┏━━
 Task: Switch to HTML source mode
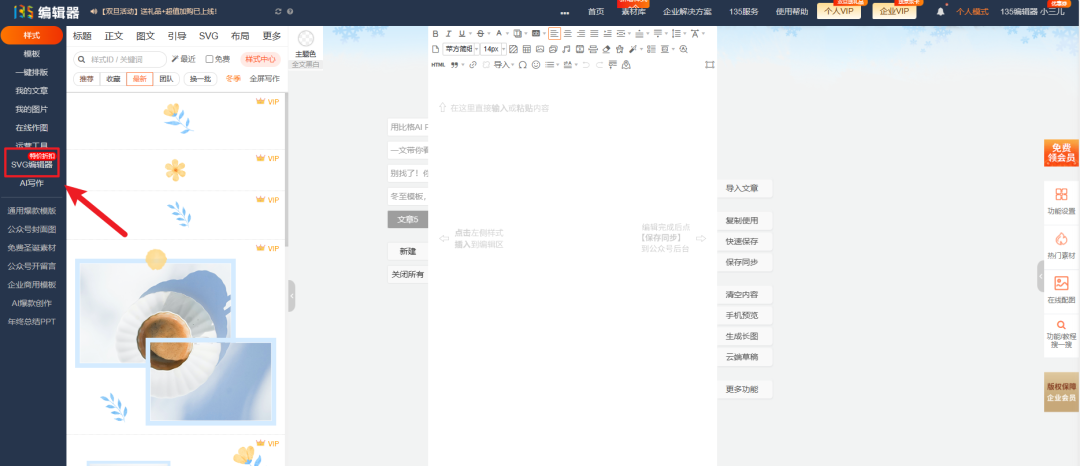(438, 65)
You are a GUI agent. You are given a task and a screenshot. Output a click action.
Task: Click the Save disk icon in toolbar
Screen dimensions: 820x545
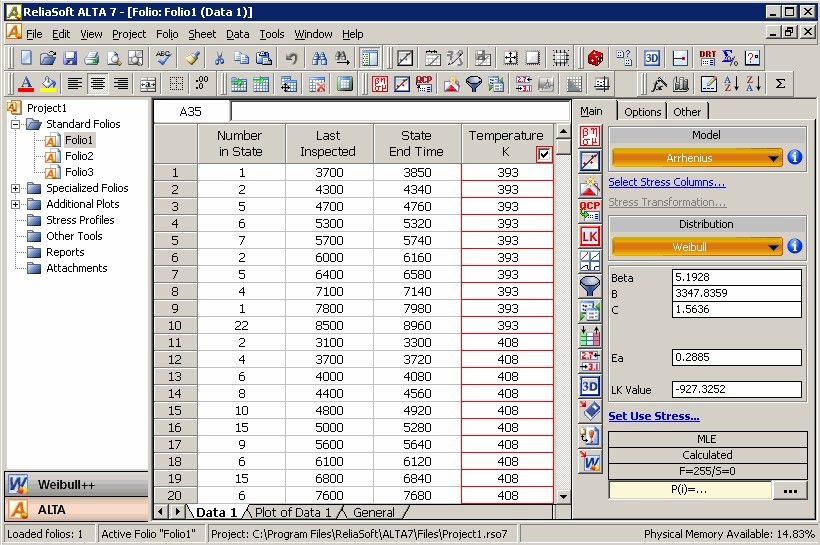71,58
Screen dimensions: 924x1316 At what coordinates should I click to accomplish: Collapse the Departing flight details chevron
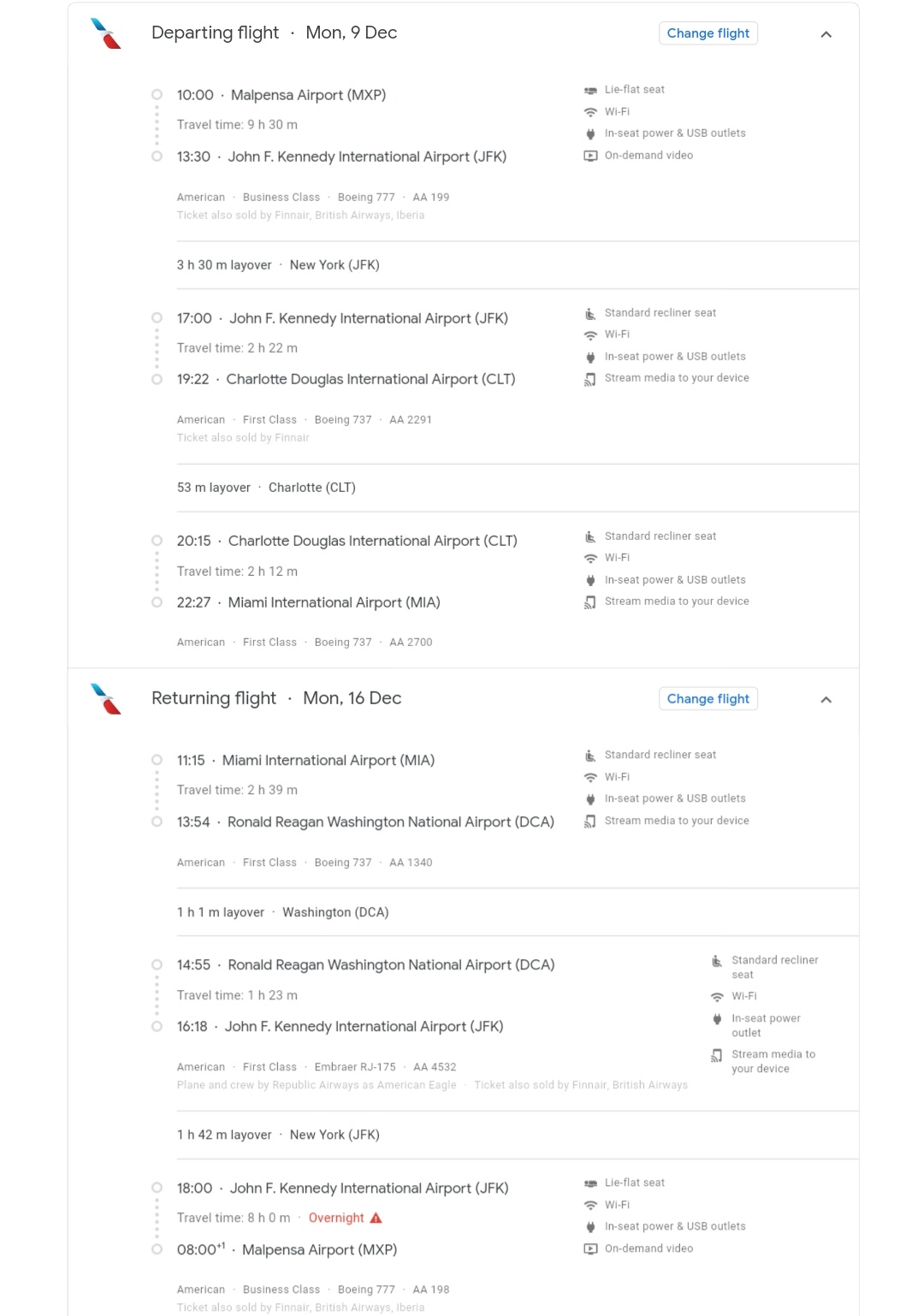826,34
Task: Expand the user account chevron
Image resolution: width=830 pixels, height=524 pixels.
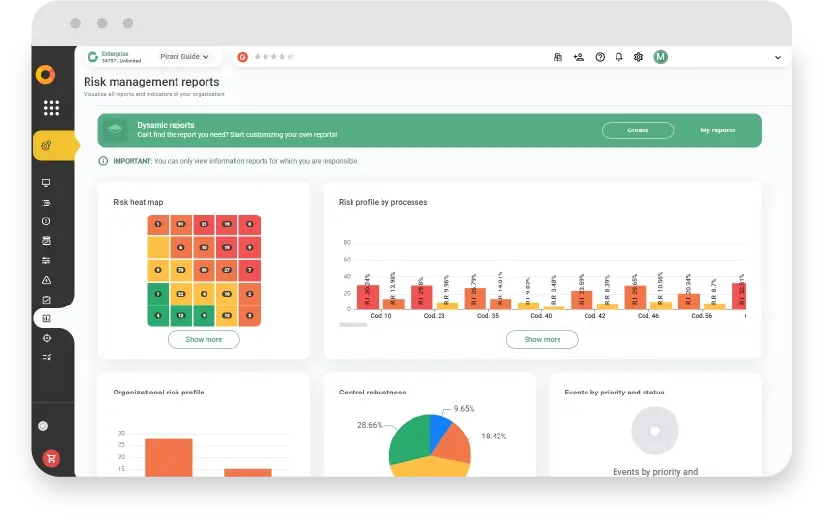Action: click(778, 58)
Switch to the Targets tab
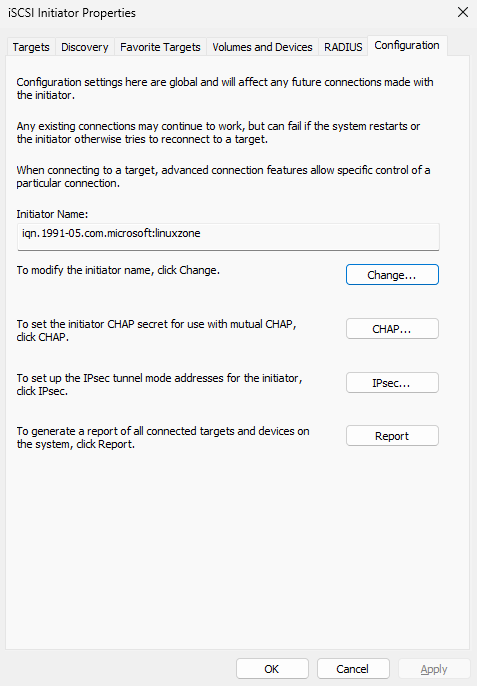Viewport: 477px width, 686px height. [x=31, y=47]
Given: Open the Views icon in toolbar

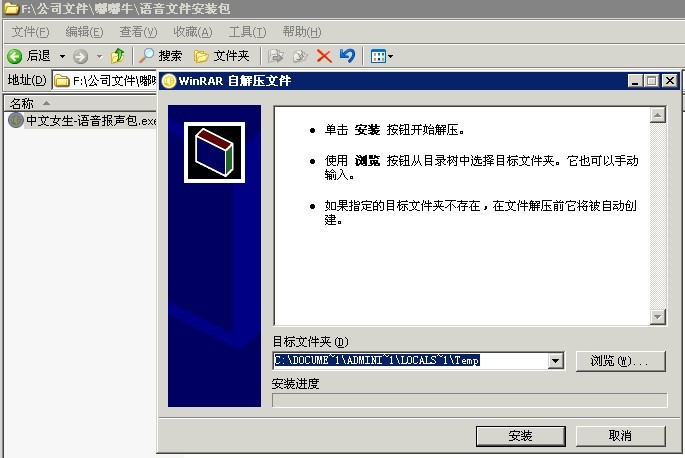Looking at the screenshot, I should pos(378,56).
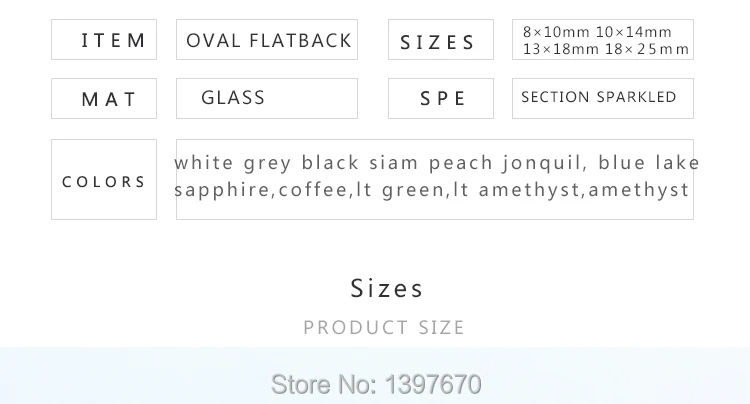Click the SPE label box

[x=441, y=98]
┗━━
Task: Your task is to print exactly the lines from the one containing "You are a GUI" through the final line of the records above, with no pictures and nothing more.

Response below:
You are a GUI agent. You are given a task and a screenshot. Output a click action.
Task: Click the Save disk icon in toolbar
Screen dimensions: 820x545
71,58
Screen dimensions: 924x1316 At what coordinates should I click to accomplish: Collapse the Departing flight details chevron
826,34
Task: Expand the user account chevron
Image resolution: width=830 pixels, height=524 pixels.
Action: click(778, 58)
Switch to the Targets tab
Viewport: 477px width, 686px height. [x=31, y=47]
Given: Open the Views icon in toolbar

Looking at the screenshot, I should pos(378,56).
Click the SPE label box

[x=441, y=98]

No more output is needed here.